Ethics, Human Resource &

Remuneration Committee

The Committee consists of three members. Majority of the members are non-executive directors including the Chairperson who is also independent director. Committee is responsible for:

  • Recommending human resource management policies to the Board;
  • Recommending to the Board the selection, evaluation, compensation (including retirement benefits) and succession planning of the Chief Executive Officer. Recommending to the Board the selection and evaluation of Chief Financial Officer, Company Secretary, Compliance Officer and Head of Internal Audit;
  • Undertaking annually a formal process of evaluation of performance of the Board as a whole and its committees;
  • Consideration and approval on recommendations of the Chief Executive Officer on such matters for key management positions who report directly to Chief Executive Officer;
  • Proposing a remuneration approach and related policies for the Company covering the remuneration policy, remuneration governance and structure (including approval policy for the level and composition of compensation), and the components of compensation (such as the amount of fixed remuneration, shares or options, other variable remuneration, pension rights, redundancy pay and other forms of compensation and benefits, as well as the performance criteria and their application);
  • Reviewing and making recommendations to the Board regarding the specific remuneration of the Board members, the Chief Executive Officer, Chief Financial Officer, Company Secretary, Compliance Officer and Head of Internal Audit. However, at all times, the Committee shall ensure that the remuneration approach is consistent with the performance and risk management framework of the Company. The Board has also assigned the following responsibilities of Nomination Committee to the Ethics, Human Resource & Remuneration Committee:
  • Implement the Board’s policy on Board’s renewal so that the Board individually and collectively continues to maintain target skill levels and independence.
  • Make recommendations to the Board with regard to the nomination for appointment or reappointment of members of the Board consistent with appropriate criteria established in the profiles and succession plans.
  • Ensure proper orientation of the Board members in respect of their responsibilities.
  • Establish a mechanism for the formal assessment of the effectiveness of the Board as whole as well as individual Board members.

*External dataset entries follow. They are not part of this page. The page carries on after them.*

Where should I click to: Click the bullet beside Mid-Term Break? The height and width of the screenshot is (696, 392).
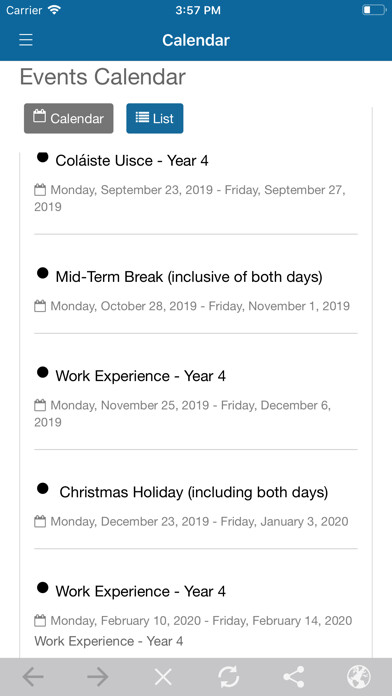(x=43, y=273)
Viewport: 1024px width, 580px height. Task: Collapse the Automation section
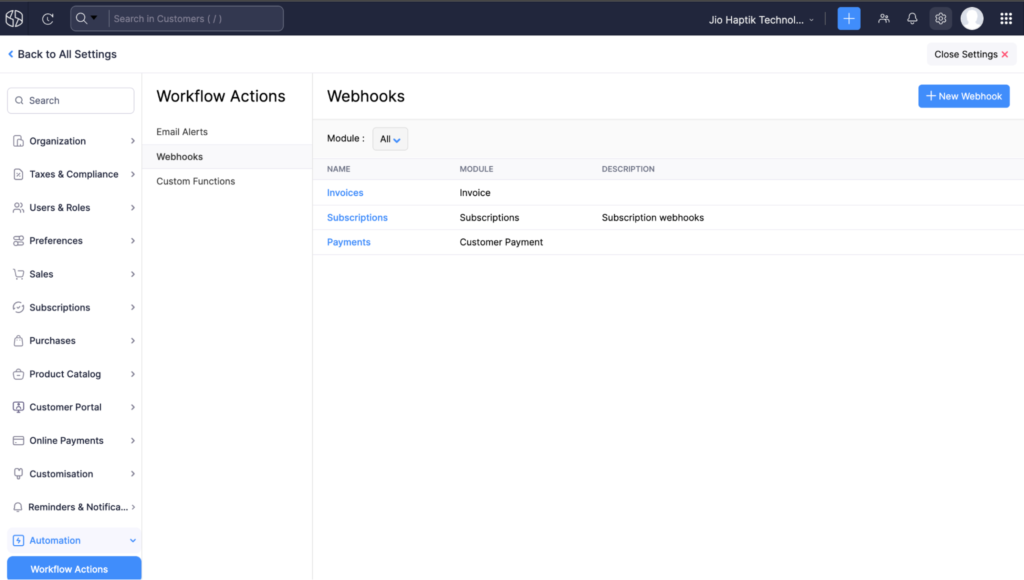71,540
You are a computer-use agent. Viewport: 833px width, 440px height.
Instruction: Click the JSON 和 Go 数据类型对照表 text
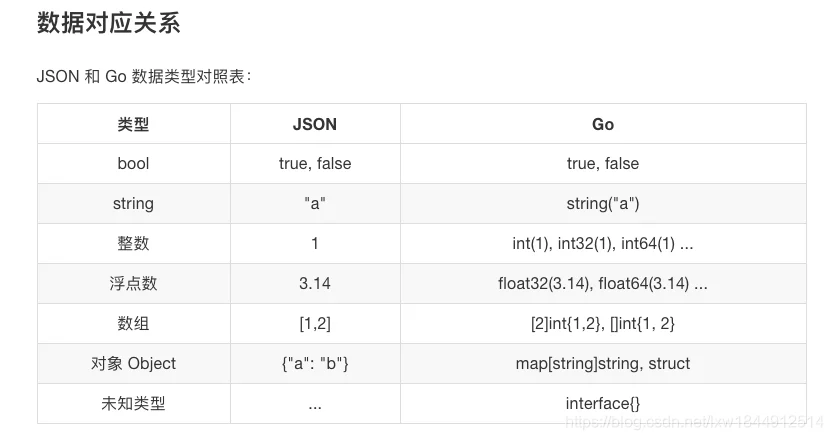click(143, 77)
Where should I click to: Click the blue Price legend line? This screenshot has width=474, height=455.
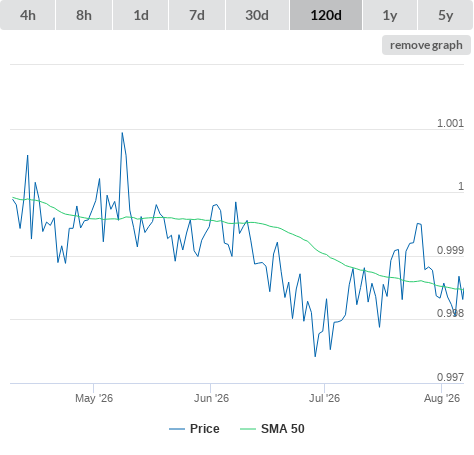[x=177, y=429]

  • Make recommendations to the appropriate authority within the Company for retirement of members of the Board, Chief Executive Officer and senior management of the Company.

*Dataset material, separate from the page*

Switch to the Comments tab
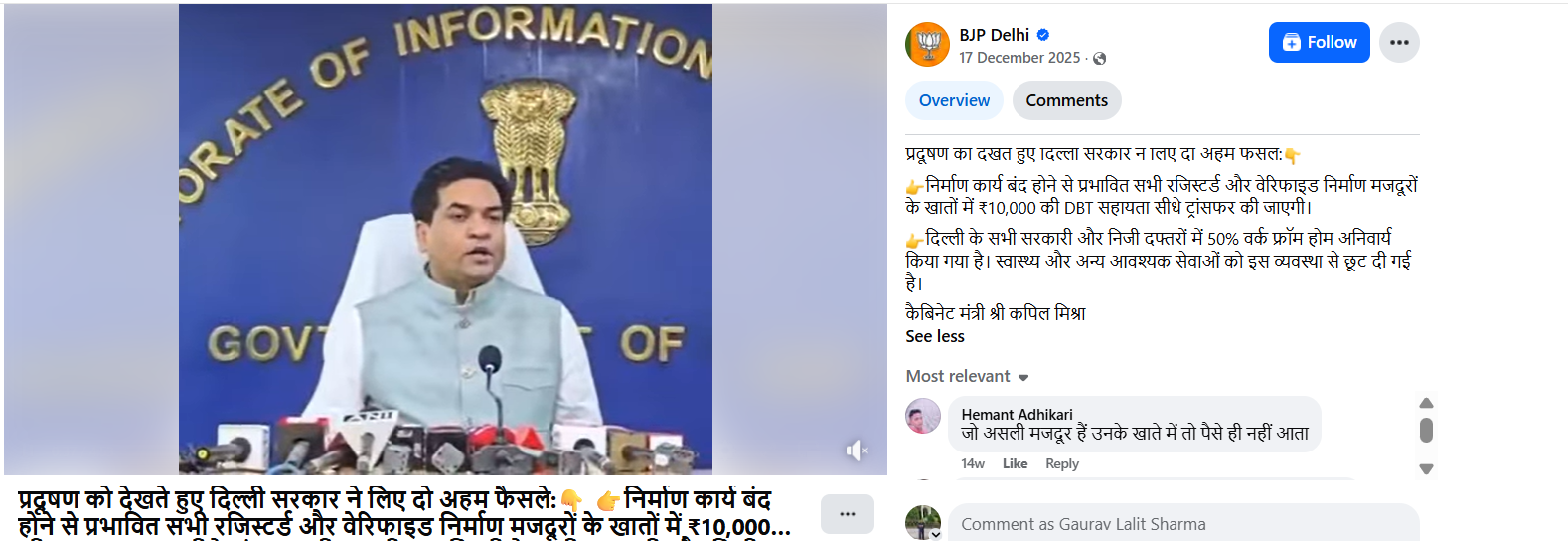 (1066, 100)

  • Make recommendations to the Board with respect to succession planning for the Chief Executive Officer and other members of the senior management and with respect to management development principles.
  • Make recommendations to the Board on nominations of members of Board committees.
  • Review the management development status and succession plans for key officers as well as general talent management of the Company.
  • Ensure that all directors receive appropriate ongoing training as required for them to fulfil their role requirements. Two meetings of the Committee was held during the year.